In contrast, where _the density of the locomotive/thermal medium has definitely not changed_, aquatic animals show no such consistent pattern.

-----I haven't bought into the successive giantism-dwindling hypothesis yet.

Here we have in chronological order the flying vertebrates; pteros
(biggest)=> birds (smaller)=> and bats (smallest). Bats are the
most recent, and (correct me if I am wrong) the largest known bats are
extant. Like I say, this is suggestive, given the consistency of the terrestrial record and the contrast with the aquatic record.


-----Not really. It can be more parsimoniously related to differences in wing mechanics between the three.

The contrasting uber-patterns are hard to explain in parsimonious fashion, in the context of a post-Archean standard atmosphere.

-----Not at all.  See above.

In fact, the list of patterns in the terrestrial record that are a fit for the assumption of an initial (late Archean) larger atmospheric mass combined with a persistent negative flux (ongoing as I write) into the mantle is quite comprehensive (I am working on it), although separate explanations exist for many of these.

-----If I read you right, you are saying that the atmosphere is losing mass due to subduction into the mantle?
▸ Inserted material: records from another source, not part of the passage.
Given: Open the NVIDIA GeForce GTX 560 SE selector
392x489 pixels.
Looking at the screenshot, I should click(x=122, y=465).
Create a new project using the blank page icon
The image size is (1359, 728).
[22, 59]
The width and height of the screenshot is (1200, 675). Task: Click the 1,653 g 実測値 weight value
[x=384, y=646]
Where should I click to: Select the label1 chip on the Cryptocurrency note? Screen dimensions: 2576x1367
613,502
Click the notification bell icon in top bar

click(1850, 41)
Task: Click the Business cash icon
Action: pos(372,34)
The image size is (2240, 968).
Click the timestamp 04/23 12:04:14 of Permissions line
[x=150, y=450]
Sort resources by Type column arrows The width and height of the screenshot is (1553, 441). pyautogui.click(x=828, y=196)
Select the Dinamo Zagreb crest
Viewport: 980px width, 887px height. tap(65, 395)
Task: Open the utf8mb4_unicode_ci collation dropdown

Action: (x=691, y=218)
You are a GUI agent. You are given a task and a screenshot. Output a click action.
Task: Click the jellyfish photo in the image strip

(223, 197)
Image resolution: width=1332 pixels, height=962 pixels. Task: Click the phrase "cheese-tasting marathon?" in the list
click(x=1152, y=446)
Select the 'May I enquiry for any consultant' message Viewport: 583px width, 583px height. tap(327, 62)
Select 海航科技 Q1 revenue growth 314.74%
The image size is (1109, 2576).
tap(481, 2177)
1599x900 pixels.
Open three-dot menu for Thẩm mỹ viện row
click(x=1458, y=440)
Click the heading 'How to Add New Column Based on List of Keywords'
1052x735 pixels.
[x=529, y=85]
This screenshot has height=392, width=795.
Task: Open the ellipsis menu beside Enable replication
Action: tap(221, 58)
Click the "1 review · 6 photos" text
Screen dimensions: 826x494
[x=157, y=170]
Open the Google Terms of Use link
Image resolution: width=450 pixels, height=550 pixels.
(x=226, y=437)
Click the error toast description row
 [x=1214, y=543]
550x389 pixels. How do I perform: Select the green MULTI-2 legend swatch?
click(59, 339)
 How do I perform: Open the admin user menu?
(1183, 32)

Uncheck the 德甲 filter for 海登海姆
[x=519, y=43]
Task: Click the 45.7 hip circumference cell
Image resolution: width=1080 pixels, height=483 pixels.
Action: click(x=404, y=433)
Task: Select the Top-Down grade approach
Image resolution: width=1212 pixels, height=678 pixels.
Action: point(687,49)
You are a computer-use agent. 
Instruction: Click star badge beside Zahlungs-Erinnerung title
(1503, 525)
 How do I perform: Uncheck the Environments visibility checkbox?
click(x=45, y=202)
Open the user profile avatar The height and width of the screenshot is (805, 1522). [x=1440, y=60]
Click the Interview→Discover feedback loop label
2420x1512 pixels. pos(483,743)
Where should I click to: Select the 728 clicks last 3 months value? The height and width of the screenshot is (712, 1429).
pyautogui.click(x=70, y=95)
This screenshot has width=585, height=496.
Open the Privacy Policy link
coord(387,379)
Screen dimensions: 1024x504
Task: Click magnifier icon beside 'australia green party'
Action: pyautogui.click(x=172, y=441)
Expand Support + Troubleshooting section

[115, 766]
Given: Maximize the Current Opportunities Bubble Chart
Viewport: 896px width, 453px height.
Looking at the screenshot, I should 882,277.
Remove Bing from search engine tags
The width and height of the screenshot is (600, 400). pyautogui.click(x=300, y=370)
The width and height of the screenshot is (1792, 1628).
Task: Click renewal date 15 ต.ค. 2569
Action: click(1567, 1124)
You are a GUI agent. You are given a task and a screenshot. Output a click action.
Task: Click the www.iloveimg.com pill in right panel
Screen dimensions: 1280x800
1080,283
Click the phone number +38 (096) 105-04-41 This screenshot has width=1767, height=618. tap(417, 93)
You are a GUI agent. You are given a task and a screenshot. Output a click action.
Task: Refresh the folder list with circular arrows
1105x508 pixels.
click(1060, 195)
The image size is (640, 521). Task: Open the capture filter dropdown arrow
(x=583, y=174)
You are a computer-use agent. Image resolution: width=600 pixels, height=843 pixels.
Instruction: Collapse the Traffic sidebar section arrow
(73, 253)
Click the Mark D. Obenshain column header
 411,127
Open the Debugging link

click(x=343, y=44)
In other words, the amount of nitrogen is steadily falling too?

Of course, you can't change the density of air very much without changing the mass of N2, as it is 80% of the atmosphere. However, I find that the current geo-chemical argument for steady-state post-Archean N2, a sacrosanct assumption that pre-dates the discovery of plate tectonics, is less than convincing. In particular; upwelling magma, continental lithosphere, ocean crust, oceanic continental sediments have all been analyzed for N2 and other nitrogen content. Last time I checked, the analysis methods used are specifically designed to _remove_ all N2 _of atmospheric origin_ from the sample _prior_ to analysis. This is an excellent method of setting lower bounds on the planetary nitrogen mass. It is an entirely incorrect way of determining how much atmospheric N2 is subducting over time.

-----Yup, that was what you were saying. Should be provable, if true (and worth checking out).

There are other problems, including assumptions relative to 100% efficiency of return mechanisms. For instance, there is a thermal minimum close to, but short of, the atmosphere,

----That went over my head.  Please elaborate a bit.

and the acceleration of gravity _increases_ as you approach the core/mantle boundary.

----But reduces to zero at the center of the core. At what depth is it a maximum (I realize that it varies from place to place)?


" Limnofregata has a higher wing loading than a modern frigatebird, certainly, but that is to be expected: frigates have evolved from a more highly loaded ancestry, and so stem members of their lineage should have intermediate loadings..."

As I am sure you realize if you've read this far, it is precisely the slow high-load to low-load progression I find so enthralling.

-----But the progression generally isn't in that direction. Keep in mind that there is always a biological advantage to higher wing loadings, so long as they ae commensurate with launch requirements.

I defend this by saying that, having cleared such hurdles as evolving feathers and wings, the time logically needed for a volant to optimize wingloading is relatively short.

-----This is true. And optimal wingloading varies hugely with the niche being filled. Which is why we see such a range of wingloadings when different niches are filled.

In my opinion, such a trend through the history of the taxa is indicative of environmental change.

-----Or, a gradual dispersion into previously unoccupied niches.


By the way-- for those who might be concerned, we ain't gonna run out of air anytime soon, even if I am correct. From an extrapolation of Bob Garrels' figures, the atmospheric half-life is ~35 mys; no need to start a count-down.


-----But 35 My is just the blink of an eye.